History & Achievements
In 1949 a handful of farsighted community leaders joined forces to form the Stony Brook-Millstone Watershed Association. Concerned at the time about agricultural runoff, soil erosion and stream sedimentation, the Watershed Association became central New Jersey’s first environmental group. Since that time, our focus has evolved. Today we protect clean water and the environment through a combination of conservation, advocacy, science and education. Thanks to the loyal support of our members and volunteers the Watershed Association has grown into one of the largest and most respected watershed associations in the country.
Three important figures in Watershed Association history:
Kathleen Peyton, Watershed Association founder
The Conservation Chair for the Garden Club of Princeton, Mrs. Peyton took interest in one of the nation’s first watershed association – the Brandywine Valley Watershed Association -and felt it could work as a model for an organization to protect natural resources in central New Jersey. Part of a committee of five, she helped identify the 265-square-mile region now known as the Stony Brook-Millstone Watershed and solicited the help of the Soil Conservation Service to take on the first surveys of this area for soil erosion.
David Hunter McAlpin Sr., Watershed Association founder
A charter trustee of the Conservation Foundation, which merged with the World Wildlife Fund in 1990, Mr. McAlpin sought the advice and support of Conservation Foundation founder Henry Fairfield Osborn Jr. who saw a critical need for grassroots organizations to protect the environment at the watershed scale. With Osborn’s guiding spirit, Mr.

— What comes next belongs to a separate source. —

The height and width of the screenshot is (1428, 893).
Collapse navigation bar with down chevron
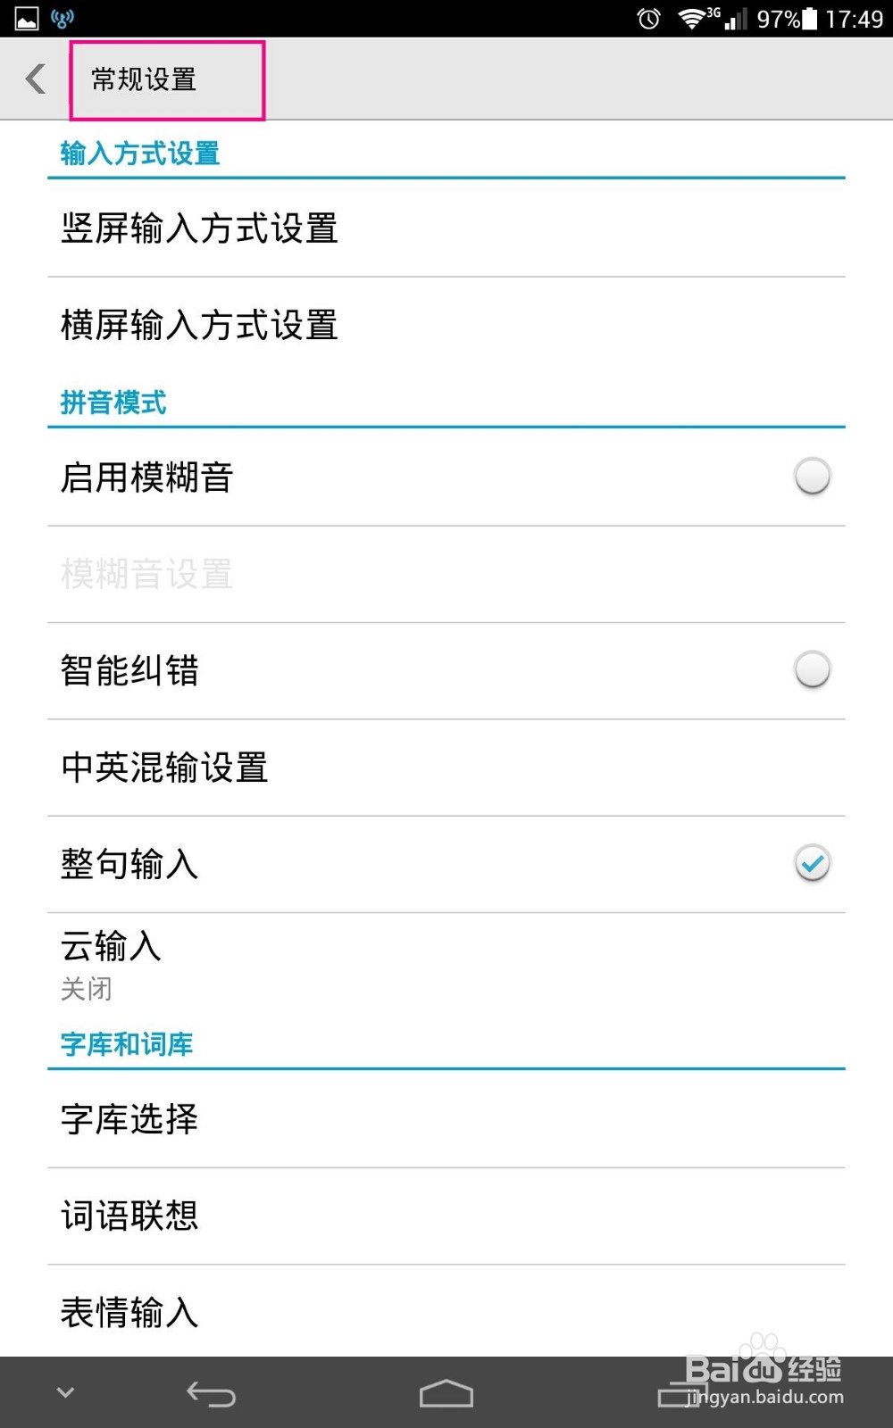pos(65,1392)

McAlpin and a committee of five helped attract enough interest in soil erosion and forest management issues to transform the all-volunteer group into a permanent fixture in the community. Mr. McAlpin also served as Association President and Membership Chairman during his tenure.
Dr. Muriel Gardiner Buttinger, Watershed Association benefactor
Dr. Muriel Gardiner Buttinger was the Watershed Association’s primary benefactor. A student studying medicine in Vienna at the beginning of World War II, Dr. Buttinger risked her life working to transport Jews out of the country – for which she was later awarded the Austrian Cross of Honor. After the war, she and her family moved to the historic Drake Farmstead in Hopewell. A psychiatrist dedicated to children and an early and avid supporter of the Watershed Association’s work, Dr. Buttinger ultimately gifted her farm – more than 400 acres of land – to the Watershed Association, laying the foundation for the Watershed Reserve and Honey Brook Organic Farm.